Evaluation Criteria: - Metric selection (are the metrics meaningful and non-redundant?) - Data quality awareness (does the dashboard acknowledge limitations?) - Visualization quality (are the charts clear, labeled, and interactive?) - Code quality (proper rate limiting, error handling, modularity)
Exercise 34.9: Sybil Detection Challenge (Advanced)
Objective: Identify potential Sybil clusters in airdrop-eligible addresses.
Tasks:
-
The Arbitrum airdrop (March 2023) distributed ARB tokens to addresses that had used the Arbitrum bridge and ecosystem. Using Etherscan or Arbiscan data, find 50 addresses that received the ARB airdrop.
-
For each address, reconstruct a "behavioral profile": - When was the address first active? - What was its funding source (first incoming ETH transfer)? - How many unique contracts did it interact with? - What was the total number of transactions? - Was the address active after the airdrop snapshot date?
-
Apply clustering to identify potential Sybil groups: - Group addresses by funding source - Within each group, check for behavioral similarity (similar transaction counts, similar activity dates, similar contracts interacted with) - Score each cluster on a 1-5 Sybil likelihood scale
-
Visualize the clusters as a network graph using NetworkX, with edges connecting addresses that share a funding source and similar behavioral profiles.
-
Write a 200-word discussion: How confident are you in your Sybil identifications? What false positive rate do you expect? How could a sophisticated farmer avoid detection?
Deliverable: A Python script with behavioral profiling, clustering, network visualization, and analysis.
Exercise 34.10: On-Chain Forensics Simulation (Advanced / Capstone)
Objective: Trace a simulated stolen fund flow through a series of blockchain transactions.
Setup: This exercise uses simulated data (provided below) rather than real stolen funds.
Scenario: An attacker has stolen 500 ETH from a DeFi protocol. The attacker's address is 0xAttacker1111111111111111111111111111111111. Your job is to trace where the funds went.
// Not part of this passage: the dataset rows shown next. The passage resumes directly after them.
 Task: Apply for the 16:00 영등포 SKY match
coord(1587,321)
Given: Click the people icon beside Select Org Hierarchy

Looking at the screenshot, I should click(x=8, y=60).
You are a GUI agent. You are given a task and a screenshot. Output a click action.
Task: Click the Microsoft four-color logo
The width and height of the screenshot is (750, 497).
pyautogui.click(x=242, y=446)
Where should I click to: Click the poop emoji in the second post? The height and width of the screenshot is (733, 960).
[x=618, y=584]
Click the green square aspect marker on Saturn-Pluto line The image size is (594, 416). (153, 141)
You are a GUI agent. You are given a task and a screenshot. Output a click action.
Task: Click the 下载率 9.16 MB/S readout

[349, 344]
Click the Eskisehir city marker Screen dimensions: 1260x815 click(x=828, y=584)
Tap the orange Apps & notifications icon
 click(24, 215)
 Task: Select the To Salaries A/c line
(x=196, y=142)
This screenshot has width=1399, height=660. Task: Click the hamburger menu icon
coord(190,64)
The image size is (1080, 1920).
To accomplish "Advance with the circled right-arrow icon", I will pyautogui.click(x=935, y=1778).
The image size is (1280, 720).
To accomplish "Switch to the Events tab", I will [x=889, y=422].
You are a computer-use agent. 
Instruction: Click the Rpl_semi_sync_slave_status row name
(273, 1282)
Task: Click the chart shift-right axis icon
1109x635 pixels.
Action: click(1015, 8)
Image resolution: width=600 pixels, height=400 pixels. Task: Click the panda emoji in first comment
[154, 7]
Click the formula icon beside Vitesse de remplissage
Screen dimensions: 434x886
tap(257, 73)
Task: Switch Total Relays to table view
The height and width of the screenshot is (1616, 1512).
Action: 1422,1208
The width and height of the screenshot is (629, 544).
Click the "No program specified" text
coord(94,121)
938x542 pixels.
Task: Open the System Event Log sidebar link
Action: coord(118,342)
Simulated transaction data (create this as a DataFrame):
theft_trace = pd.DataFrame([
{"from": "0xAttacker111...", "to": "0xHop1_aaa...", "value_eth": 200, "timestamp": "2024-01-15 14:00"},
{"from": "0xAttacker111...", "to": "0xHop1_bbb...", "value_eth": 150, "timestamp": "2024-01-15 14:02"},
{"from": "0xAttacker111...", "to": "0xHop1_ccc...", "value_eth": 150, "timestamp": "2024-01-15 14:05"},
{"from": "0xHop1_aaa...", "to": "0xHop2_ddd...", "value_eth": 100, "timestamp": "2024-01-16 09:00"},
{"from": "0xHop1_aaa...", "to": "0xHop2_eee...", "value_eth": 95, "timestamp": "2024-01-16 09:15"},
{"from": "0xHop1_bbb...", "to": "0xExchangeHotWallet...", "value_eth": 148, "timestamp": "2024-01-16 10:00"},
{"from": "0xHop1_ccc...", "to": "0xMixerContract...", "value_eth": 145, "timestamp": "2024-01-17 02:00"},
{"from": "0xHop2_ddd...", "to": "0xExchangeHotWallet...", "value_eth": 97, "timestamp": "2024-01-18 15:00"},
{"from": "0xHop2_eee...", "to": "0xHop3_fff...", "value_eth": 90, "timestamp": "2024-01-19 08:00"},
{"from": "0xHop3_fff...", "to": "0xExchangeHotWallet...", "value_eth": 85, "timestamp": "2024-01-20 12:00"},
])
Tasks:
-
Build a directed graph of the fund flow using NetworkX. Each node is an address, each edge is a transfer with the value as the edge weight.
-
Trace all paths from the attacker's address to terminal destinations (exchange or mixer). Calculate the total value reaching each destination.
-
Calculate the "time to cash out" --- how many hours between the initial theft and the funds reaching an exchange or mixer.
-
Identify the "laundering strategy": How did the attacker attempt to obscure the trail? (splitting, hopping, mixing, timing)
-
Create a network visualization showing the fund flow. Color-code nodes by type (attacker=red, intermediary=yellow, exchange=blue, mixer=purple). Size edges by transfer value.
-
Write a forensic report (300 words) summarizing: the theft amount, the laundering path, the percentage of funds that reached exchanges vs. mixers, the total time window, and recommendations for fund recovery.
Deliverable: A Python script with the network graph, path analysis, visualization, and forensic report.